The one I don't have to cook myself, wait, I have to cook all my own meals.  I must have had a brain-fart


----------



## JustBonee (May 19, 2014)

nwlady said:


> The one I don't have to cook myself, wait, I have to cook all my own meals.  I must have had a brain-fart



Funny .. when I saw the question, that's the first thing that came to mind for me too.


----------



## Meanderer (May 20, 2014)

Mirabilis said:


> I have a really busy day and get home late.  At nights I have cream-of-wheat as soon as I get home and that is my favorite meal of the day (omg that is so boring).



Cream Of Wheat= COW


----------



## taffboy (May 31, 2014)

Chill con carne


----------



## LindaV (May 31, 2014)

Breakfast. I love breakfast type food. Frequently have pancakes for dinner.

I started to say any meal I don't have to cook. The only time I ever go out to eat is when my brother surprises me and takes me out. We always go to a place that serves breakfast all day and that's what we both have. I have a very nice 'big' brother.


----------



## taffboy (May 31, 2014)

LindaV said:


> Breakfast. I love breakfast type food. Frequently have pancakes for dinner.
> 
> I started to say any meal I don't have to cook. The only time I ever go out to eat is when my brother surprises me and takes me out. We always go to a place that serves breakfast all day and that's what we both have. I have a very nice 'big' brother.


Look after him sounds like a nice lad.


----------



## LindaV (May 31, 2014)

He is. Everyone should have a brother like him. My earliest memory of him is me falling and cutting my knee on a piece of barbed wire. He picked me up and carried me inside the house, cleaned and bandaged my ouch. He has always been there for me and those nice breakfasts are probably the least of it all.


----------



## i_am_Lois (May 31, 2014)

Dinner, supper... whatever you call the evening meal.


----------



## taffboy (May 31, 2014)

LindaV said:


> He is. Everyone should have a brother like him. My earliest memory of him is me falling and cutting my knee on a piece of barbed wire. He picked me up and carried me inside the house, cleaned and bandaged my ouch. He has always been there for me and those nice breakfasts are probably the least of it all.
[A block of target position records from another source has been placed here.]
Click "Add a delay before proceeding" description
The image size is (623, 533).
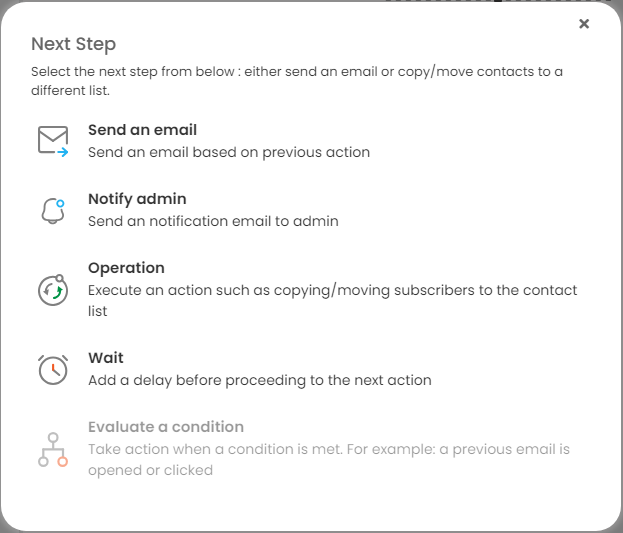260,380
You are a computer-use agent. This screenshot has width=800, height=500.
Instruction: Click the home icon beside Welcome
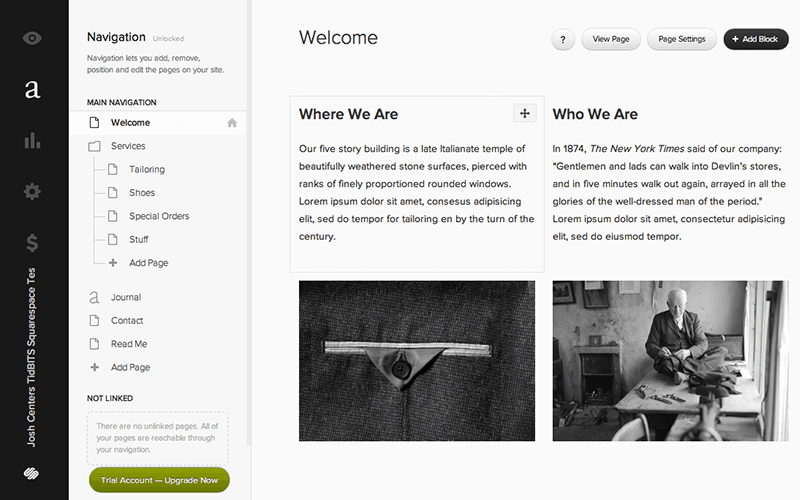[232, 123]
Great nice to have a brother like that to look after you.


----------



## Meanderer (Jun 1, 2014)

*Breakfast-Cereal Mascots as You Never Wanted to See Them Before*

If you've ever wondered what your favorite breakfast-cereal mascots would look like as real people, I've got good news and bad news: Someone's brought them to life, and the results are horrifying. Over the past six months, Peruvian illustrator Guillermo Fajardo has been creating digital art that reimagines cartoonish cereal characters as what he calls "moving and dramatic creatures." The recently finished series includes Captain Crunch, the Trix Rabbit, Count Chocula and Frosted Flakes's Tony the Tiger.

http://www.adweek.com/adfreak/breakfast-cereal-mascots-you-never-wanted-see-them-144713


----------



## Ruth (Jun 1, 2014)

Breakfast. Bacon and fried egg. Yum.


----------